Aim:
Copy out the records word for word, from the first line through the line containing "(x=470, y=365)", inclusive.

---------- Entries

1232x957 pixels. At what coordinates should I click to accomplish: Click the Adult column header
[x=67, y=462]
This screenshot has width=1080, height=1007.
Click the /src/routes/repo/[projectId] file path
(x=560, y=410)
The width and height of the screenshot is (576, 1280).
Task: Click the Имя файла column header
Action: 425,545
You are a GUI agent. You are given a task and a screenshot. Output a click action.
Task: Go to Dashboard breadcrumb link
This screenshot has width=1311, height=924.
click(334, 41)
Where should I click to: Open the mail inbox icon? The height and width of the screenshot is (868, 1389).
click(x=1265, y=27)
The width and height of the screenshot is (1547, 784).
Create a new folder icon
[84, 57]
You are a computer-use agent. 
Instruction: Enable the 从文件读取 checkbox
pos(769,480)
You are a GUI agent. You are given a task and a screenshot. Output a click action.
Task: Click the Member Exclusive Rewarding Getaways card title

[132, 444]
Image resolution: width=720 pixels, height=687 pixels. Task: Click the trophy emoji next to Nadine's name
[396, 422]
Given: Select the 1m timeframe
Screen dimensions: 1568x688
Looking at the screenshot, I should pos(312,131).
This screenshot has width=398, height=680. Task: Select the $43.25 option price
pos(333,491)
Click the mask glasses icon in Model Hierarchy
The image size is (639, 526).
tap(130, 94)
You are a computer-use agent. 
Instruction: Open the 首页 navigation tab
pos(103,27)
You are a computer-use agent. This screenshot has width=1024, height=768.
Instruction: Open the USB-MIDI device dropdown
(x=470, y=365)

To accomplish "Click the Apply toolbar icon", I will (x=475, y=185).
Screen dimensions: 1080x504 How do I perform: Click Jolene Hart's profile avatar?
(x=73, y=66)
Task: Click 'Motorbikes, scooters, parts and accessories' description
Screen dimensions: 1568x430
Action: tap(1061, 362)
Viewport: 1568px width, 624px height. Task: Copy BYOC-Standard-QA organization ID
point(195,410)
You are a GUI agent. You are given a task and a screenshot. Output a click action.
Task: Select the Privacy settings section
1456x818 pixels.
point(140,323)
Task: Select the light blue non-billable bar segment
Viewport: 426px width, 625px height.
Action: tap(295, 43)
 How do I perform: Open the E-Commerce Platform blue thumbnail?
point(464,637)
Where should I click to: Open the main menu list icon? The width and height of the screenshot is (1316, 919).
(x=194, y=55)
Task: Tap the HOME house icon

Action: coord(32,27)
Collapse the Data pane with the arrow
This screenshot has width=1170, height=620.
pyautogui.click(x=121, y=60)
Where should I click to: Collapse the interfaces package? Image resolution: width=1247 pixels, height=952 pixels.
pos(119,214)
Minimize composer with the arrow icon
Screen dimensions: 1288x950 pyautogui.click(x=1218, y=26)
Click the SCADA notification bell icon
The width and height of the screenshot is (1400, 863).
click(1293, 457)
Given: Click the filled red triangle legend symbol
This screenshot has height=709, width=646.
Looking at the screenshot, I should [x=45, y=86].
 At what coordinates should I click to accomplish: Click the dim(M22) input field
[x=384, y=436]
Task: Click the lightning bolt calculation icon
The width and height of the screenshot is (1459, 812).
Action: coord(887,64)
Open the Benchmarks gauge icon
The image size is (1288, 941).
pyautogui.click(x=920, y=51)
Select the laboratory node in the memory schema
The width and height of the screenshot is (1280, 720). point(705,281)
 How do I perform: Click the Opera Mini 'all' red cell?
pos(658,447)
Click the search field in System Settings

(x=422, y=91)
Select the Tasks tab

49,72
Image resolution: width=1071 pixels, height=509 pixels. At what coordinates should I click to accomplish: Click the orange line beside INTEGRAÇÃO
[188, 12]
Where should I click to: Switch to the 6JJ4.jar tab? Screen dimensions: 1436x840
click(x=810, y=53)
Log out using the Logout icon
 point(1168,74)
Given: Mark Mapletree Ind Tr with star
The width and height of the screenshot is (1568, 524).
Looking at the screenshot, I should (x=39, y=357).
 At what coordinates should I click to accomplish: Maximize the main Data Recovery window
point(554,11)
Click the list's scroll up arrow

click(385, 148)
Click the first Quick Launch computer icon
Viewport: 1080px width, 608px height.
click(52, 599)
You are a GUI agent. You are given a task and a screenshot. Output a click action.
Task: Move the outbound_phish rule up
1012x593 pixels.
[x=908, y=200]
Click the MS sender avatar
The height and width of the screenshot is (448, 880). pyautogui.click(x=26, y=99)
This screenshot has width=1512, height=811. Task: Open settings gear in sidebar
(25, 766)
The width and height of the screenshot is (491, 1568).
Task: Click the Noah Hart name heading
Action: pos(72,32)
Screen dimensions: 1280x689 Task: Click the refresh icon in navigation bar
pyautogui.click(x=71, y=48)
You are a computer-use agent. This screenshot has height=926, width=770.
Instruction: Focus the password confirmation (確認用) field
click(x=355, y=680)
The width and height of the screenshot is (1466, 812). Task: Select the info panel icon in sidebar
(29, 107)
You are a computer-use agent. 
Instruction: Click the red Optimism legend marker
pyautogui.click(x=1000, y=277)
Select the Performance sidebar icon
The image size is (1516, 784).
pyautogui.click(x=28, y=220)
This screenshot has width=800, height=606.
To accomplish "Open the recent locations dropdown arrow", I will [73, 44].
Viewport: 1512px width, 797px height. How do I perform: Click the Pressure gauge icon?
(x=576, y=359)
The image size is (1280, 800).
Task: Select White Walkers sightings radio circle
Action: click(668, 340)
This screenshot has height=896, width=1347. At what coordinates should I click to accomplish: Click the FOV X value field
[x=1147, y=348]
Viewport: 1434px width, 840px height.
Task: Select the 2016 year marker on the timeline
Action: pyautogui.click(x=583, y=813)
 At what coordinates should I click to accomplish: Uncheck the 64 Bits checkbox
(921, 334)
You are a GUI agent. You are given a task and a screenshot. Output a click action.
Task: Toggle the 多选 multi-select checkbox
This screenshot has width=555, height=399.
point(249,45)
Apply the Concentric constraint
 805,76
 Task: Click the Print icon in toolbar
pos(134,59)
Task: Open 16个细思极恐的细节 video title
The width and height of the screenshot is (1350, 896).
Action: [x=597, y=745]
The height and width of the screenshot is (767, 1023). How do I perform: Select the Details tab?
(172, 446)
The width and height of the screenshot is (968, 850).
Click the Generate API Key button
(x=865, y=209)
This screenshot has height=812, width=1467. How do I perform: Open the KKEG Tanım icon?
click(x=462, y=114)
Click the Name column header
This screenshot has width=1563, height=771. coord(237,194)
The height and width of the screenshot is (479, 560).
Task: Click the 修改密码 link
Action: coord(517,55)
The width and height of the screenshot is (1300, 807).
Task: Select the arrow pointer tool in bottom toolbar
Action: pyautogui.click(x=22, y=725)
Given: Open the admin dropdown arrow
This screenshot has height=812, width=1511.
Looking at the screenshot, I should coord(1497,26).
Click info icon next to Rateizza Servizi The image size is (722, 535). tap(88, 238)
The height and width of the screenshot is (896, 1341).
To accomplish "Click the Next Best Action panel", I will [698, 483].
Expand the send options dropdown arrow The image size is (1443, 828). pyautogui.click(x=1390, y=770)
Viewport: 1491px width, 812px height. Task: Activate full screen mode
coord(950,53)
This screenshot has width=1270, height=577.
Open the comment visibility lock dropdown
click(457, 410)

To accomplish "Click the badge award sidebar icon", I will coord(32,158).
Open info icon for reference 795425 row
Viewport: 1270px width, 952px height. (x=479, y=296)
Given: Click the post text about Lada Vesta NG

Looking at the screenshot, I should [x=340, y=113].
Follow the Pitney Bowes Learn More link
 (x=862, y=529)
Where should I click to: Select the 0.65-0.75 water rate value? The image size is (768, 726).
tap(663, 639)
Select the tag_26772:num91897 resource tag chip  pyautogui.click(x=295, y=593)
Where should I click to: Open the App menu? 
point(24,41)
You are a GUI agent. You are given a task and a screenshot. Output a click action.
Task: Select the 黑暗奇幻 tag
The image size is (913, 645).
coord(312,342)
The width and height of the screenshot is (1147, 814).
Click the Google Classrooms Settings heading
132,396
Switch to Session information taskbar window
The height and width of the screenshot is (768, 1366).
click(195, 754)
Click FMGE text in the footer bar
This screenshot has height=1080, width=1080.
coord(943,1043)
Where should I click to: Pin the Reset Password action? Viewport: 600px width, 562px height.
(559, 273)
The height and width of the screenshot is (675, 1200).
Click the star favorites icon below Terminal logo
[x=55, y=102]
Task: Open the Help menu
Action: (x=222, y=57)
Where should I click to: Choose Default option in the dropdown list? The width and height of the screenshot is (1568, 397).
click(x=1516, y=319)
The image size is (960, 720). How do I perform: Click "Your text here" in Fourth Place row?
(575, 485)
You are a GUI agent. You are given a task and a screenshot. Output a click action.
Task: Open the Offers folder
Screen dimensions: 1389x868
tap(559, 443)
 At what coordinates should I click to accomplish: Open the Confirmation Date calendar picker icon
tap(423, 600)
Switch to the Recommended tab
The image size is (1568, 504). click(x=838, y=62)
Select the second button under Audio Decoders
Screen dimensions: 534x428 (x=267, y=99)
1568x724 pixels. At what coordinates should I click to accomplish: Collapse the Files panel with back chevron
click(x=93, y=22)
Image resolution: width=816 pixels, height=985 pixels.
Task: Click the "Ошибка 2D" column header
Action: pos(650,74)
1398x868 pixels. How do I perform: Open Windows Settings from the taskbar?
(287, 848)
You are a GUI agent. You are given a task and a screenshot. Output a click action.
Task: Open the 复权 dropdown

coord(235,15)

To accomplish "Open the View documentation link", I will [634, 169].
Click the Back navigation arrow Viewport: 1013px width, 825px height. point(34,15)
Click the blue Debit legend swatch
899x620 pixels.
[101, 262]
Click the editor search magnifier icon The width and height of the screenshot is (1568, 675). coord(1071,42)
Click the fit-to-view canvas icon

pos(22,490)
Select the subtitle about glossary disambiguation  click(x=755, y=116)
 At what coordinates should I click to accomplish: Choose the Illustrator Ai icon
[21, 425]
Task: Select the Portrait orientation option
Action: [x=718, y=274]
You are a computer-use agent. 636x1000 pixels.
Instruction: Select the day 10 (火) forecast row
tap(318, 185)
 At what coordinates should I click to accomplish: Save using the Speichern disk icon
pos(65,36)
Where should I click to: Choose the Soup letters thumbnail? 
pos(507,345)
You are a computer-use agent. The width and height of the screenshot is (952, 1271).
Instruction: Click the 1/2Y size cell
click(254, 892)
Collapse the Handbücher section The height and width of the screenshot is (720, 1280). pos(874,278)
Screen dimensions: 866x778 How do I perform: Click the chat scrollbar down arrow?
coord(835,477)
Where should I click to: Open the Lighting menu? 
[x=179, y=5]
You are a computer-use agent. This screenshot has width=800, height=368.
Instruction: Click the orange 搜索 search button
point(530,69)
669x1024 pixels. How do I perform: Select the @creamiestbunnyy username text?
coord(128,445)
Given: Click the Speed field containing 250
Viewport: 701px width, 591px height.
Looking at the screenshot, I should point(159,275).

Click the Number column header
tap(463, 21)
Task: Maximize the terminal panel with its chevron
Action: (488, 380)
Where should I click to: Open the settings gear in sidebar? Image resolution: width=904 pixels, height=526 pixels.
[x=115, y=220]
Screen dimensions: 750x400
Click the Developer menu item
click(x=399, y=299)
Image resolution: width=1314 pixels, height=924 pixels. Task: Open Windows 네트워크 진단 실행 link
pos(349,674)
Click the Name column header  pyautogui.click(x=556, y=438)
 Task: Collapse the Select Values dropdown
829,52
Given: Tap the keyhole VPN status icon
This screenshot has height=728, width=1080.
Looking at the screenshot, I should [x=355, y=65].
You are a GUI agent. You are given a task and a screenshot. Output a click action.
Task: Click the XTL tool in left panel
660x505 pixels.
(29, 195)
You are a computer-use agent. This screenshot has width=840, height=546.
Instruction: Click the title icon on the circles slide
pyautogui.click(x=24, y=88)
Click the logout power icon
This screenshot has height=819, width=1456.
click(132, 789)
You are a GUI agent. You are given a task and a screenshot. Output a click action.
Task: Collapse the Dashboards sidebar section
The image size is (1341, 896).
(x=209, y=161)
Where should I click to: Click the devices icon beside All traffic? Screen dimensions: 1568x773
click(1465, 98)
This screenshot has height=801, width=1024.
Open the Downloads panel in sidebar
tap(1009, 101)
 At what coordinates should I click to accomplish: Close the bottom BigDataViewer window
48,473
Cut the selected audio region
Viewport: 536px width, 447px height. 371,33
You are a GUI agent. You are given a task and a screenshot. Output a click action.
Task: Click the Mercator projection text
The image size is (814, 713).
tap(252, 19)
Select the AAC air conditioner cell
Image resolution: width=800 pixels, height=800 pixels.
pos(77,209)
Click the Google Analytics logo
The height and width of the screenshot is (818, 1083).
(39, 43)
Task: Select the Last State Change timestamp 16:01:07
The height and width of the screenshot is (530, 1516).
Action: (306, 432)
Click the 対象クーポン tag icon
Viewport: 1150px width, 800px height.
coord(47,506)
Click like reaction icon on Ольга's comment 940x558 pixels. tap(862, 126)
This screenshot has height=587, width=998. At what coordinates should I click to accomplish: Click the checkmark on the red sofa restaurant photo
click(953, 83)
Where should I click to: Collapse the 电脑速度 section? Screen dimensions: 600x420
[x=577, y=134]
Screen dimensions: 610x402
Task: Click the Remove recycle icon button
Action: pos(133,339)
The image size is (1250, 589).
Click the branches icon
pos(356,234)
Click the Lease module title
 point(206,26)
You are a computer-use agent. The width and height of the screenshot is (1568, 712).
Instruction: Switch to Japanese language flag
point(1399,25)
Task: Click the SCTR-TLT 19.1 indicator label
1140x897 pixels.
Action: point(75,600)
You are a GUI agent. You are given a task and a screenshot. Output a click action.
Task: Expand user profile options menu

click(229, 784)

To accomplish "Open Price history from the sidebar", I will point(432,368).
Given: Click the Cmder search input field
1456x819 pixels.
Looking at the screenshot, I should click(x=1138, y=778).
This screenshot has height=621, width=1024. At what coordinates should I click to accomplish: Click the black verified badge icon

--------------------

Response to the exercise:
1232x957 pixels. At what coordinates should I click to accomplish: Click the Adult column header
[x=67, y=462]
This screenshot has width=1080, height=1007.
Click the /src/routes/repo/[projectId] file path
(x=560, y=410)
The width and height of the screenshot is (576, 1280).
Task: Click the Имя файла column header
Action: 425,545
You are a GUI agent. You are given a task and a screenshot. Output a click action.
Task: Go to Dashboard breadcrumb link
This screenshot has width=1311, height=924.
click(334, 41)
Where should I click to: Open the mail inbox icon? The height and width of the screenshot is (868, 1389).
click(x=1265, y=27)
The width and height of the screenshot is (1547, 784).
Create a new folder icon
[84, 57]
You are a computer-use agent. 
Instruction: Enable the 从文件读取 checkbox
pos(769,480)
You are a GUI agent. You are given a task and a screenshot. Output a click action.
Task: Click the Member Exclusive Rewarding Getaways card title

[132, 444]
Image resolution: width=720 pixels, height=687 pixels. Task: Click the trophy emoji next to Nadine's name
[396, 422]
Given: Select the 1m timeframe
Screen dimensions: 1568x688
Looking at the screenshot, I should pos(312,131).
This screenshot has width=398, height=680. Task: Select the $43.25 option price
pos(333,491)
Click the mask glasses icon in Model Hierarchy
The image size is (639, 526).
tap(130, 94)
You are a computer-use agent. 
Instruction: Open the 首页 navigation tab
pos(103,27)
You are a computer-use agent. This screenshot has width=1024, height=768.
Instruction: Open the USB-MIDI device dropdown
(x=470, y=365)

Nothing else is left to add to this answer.